TASK
Reproduce the entries word for word, starting at the very first line and ending with the line that contains "Wifi is located at coordinates (1119, 701).".

INFORMATION GIVEN
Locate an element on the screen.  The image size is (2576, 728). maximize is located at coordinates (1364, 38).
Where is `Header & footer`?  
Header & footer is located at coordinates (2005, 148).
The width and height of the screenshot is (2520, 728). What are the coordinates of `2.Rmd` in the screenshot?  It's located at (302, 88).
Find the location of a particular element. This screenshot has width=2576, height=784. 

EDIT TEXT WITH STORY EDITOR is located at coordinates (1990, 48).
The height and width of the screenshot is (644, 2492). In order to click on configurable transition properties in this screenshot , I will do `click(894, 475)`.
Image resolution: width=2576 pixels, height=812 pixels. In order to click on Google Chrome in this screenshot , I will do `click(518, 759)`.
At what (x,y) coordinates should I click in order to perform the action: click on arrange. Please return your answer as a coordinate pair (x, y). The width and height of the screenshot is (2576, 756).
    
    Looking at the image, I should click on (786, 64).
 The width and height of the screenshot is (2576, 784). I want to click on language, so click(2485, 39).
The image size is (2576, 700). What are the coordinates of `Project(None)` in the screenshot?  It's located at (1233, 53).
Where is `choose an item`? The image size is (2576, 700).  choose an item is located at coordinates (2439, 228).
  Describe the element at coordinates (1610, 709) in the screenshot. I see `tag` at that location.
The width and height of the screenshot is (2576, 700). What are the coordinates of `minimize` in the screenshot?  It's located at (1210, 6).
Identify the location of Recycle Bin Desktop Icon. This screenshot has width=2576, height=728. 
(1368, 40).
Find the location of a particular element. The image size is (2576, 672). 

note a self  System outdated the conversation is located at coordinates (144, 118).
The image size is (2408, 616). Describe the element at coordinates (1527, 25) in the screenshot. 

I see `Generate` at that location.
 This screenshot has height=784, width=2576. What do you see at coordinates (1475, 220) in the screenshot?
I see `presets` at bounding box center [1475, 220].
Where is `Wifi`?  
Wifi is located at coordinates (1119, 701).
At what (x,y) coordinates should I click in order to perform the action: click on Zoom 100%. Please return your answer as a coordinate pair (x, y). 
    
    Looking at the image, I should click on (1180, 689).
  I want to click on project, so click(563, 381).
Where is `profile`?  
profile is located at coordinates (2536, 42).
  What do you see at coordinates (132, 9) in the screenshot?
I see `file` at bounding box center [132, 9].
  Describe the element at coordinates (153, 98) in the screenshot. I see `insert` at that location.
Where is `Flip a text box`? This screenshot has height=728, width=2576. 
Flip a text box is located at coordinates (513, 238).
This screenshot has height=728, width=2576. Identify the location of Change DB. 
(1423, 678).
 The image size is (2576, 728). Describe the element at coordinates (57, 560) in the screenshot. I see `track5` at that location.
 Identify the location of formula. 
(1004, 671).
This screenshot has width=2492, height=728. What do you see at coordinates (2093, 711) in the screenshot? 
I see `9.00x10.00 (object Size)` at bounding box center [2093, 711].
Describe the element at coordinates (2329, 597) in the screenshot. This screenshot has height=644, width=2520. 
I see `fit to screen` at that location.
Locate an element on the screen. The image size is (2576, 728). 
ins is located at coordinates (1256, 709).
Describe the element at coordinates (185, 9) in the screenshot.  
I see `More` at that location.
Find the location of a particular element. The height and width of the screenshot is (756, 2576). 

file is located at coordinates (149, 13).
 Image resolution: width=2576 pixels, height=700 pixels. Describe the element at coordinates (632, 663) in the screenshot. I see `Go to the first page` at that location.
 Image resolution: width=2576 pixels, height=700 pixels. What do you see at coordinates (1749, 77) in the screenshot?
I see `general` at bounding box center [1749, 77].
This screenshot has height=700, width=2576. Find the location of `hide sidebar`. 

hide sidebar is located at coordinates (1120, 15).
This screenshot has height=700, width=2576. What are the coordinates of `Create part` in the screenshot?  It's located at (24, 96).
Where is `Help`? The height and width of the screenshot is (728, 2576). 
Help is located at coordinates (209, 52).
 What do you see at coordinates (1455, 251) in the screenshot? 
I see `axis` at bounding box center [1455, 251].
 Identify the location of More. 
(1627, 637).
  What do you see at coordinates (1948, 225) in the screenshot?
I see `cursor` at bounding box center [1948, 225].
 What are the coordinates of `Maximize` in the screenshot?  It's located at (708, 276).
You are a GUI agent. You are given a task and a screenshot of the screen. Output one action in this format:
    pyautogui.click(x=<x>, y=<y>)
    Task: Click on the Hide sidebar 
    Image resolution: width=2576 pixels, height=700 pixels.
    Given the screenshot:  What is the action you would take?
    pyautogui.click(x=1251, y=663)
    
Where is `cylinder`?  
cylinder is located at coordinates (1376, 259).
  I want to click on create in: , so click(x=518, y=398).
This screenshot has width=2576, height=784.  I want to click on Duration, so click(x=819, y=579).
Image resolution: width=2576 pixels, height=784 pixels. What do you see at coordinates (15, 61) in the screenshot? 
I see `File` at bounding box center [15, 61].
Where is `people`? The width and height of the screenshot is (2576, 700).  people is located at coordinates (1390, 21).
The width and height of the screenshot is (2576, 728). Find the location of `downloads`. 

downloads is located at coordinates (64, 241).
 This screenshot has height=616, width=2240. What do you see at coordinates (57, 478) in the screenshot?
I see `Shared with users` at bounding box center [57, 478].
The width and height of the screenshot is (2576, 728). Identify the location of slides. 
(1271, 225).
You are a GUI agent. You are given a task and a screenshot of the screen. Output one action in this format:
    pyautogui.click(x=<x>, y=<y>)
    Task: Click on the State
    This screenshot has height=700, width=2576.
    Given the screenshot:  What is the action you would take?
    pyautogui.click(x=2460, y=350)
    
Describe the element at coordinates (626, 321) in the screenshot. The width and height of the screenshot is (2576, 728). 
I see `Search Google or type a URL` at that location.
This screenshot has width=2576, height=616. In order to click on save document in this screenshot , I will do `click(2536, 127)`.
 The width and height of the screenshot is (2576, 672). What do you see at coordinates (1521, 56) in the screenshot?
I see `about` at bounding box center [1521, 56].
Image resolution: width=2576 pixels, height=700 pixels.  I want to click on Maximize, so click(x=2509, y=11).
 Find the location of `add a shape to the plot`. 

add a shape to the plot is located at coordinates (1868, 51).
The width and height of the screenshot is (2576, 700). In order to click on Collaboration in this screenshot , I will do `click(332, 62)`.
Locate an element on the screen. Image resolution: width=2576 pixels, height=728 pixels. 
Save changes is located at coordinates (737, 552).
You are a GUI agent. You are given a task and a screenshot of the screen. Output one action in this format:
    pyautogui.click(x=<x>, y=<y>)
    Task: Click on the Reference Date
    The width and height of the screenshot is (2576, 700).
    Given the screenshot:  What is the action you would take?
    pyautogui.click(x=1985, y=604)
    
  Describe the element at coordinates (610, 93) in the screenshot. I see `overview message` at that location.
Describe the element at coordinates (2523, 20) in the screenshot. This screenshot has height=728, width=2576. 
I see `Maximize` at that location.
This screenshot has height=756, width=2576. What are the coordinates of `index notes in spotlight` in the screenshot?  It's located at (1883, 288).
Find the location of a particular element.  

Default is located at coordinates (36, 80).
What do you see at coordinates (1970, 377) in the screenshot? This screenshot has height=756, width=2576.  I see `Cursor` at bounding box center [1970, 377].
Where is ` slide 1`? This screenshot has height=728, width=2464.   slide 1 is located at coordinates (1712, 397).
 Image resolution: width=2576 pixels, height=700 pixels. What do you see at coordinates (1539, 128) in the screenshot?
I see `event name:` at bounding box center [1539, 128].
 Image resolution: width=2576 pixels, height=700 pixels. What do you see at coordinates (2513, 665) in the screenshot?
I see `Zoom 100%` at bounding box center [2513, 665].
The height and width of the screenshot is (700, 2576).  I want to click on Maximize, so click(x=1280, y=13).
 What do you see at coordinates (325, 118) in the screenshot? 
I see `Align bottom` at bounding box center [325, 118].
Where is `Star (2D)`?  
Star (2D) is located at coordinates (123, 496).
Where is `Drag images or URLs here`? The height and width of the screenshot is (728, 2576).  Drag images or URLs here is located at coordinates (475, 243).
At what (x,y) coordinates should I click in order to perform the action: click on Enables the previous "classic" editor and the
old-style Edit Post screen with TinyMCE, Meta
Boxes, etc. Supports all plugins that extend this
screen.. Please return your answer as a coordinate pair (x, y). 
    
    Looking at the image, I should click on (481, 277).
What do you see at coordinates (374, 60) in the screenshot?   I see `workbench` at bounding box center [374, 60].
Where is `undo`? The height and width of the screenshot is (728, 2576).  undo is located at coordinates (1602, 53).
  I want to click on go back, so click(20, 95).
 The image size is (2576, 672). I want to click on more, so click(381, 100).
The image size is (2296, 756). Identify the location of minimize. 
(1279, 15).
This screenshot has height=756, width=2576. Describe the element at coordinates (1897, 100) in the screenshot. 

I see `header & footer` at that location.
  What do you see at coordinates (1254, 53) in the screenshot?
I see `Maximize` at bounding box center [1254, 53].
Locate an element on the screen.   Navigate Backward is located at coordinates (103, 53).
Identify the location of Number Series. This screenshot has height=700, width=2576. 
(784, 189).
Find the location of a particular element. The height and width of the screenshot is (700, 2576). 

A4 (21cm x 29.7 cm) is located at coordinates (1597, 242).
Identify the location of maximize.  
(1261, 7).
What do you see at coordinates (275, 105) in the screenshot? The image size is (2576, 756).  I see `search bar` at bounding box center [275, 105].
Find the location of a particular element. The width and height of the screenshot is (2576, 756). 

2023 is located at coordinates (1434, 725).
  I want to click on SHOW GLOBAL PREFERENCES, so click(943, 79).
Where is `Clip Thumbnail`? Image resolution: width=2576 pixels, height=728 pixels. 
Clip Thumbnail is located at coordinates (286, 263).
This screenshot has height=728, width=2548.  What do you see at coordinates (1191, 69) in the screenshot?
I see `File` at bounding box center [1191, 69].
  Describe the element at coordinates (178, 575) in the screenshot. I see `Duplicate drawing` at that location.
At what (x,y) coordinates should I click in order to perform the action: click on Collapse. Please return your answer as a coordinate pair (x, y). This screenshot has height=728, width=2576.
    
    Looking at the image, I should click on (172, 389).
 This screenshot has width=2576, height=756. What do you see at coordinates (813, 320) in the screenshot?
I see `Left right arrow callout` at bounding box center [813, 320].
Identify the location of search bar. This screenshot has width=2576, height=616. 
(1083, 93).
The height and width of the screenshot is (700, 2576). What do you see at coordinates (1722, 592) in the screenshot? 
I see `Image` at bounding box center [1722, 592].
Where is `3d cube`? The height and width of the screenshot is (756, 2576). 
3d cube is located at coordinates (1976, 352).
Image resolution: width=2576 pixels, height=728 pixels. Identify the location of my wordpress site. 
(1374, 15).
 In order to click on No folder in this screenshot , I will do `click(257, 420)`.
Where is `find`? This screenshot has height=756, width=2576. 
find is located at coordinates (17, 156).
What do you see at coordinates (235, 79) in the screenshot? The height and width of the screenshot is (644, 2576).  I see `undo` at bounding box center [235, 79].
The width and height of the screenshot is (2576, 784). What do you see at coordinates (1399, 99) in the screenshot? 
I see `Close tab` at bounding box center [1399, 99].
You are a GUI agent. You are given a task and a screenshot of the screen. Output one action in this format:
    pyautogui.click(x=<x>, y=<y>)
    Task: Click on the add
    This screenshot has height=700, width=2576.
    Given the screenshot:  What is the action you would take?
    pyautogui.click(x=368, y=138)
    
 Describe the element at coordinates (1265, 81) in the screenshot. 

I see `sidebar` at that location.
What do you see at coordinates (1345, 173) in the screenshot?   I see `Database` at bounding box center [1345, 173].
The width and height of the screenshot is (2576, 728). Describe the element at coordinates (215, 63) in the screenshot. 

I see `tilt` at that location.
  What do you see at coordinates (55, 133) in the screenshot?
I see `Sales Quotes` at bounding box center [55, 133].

CORRECT OUTPUT
Locate an element on the screen.  The image size is (2576, 728). maximize is located at coordinates (1364, 38).
Where is `Header & footer`?  
Header & footer is located at coordinates (2005, 148).
The width and height of the screenshot is (2520, 728). What are the coordinates of `2.Rmd` in the screenshot?  It's located at (302, 88).
Find the location of a particular element. This screenshot has width=2576, height=784. 

EDIT TEXT WITH STORY EDITOR is located at coordinates (1990, 48).
The height and width of the screenshot is (644, 2492). In order to click on configurable transition properties in this screenshot , I will do `click(894, 475)`.
Image resolution: width=2576 pixels, height=812 pixels. In order to click on Google Chrome in this screenshot , I will do `click(518, 759)`.
At what (x,y) coordinates should I click in order to perform the action: click on arrange. Please return your answer as a coordinate pair (x, y). The width and height of the screenshot is (2576, 756).
    
    Looking at the image, I should click on (786, 64).
 The width and height of the screenshot is (2576, 784). I want to click on language, so click(2485, 39).
The image size is (2576, 700). What are the coordinates of `Project(None)` in the screenshot?  It's located at (1233, 53).
Where is `choose an item`? The image size is (2576, 700).  choose an item is located at coordinates (2439, 228).
  Describe the element at coordinates (1610, 709) in the screenshot. I see `tag` at that location.
The width and height of the screenshot is (2576, 700). What are the coordinates of `minimize` in the screenshot?  It's located at (1210, 6).
Identify the location of Recycle Bin Desktop Icon. This screenshot has width=2576, height=728. 
(1368, 40).
Find the location of a particular element. The image size is (2576, 672). 

note a self  System outdated the conversation is located at coordinates (144, 118).
The image size is (2408, 616). Describe the element at coordinates (1527, 25) in the screenshot. 

I see `Generate` at that location.
 This screenshot has height=784, width=2576. What do you see at coordinates (1475, 220) in the screenshot?
I see `presets` at bounding box center [1475, 220].
Where is `Wifi`?  
Wifi is located at coordinates (1119, 701).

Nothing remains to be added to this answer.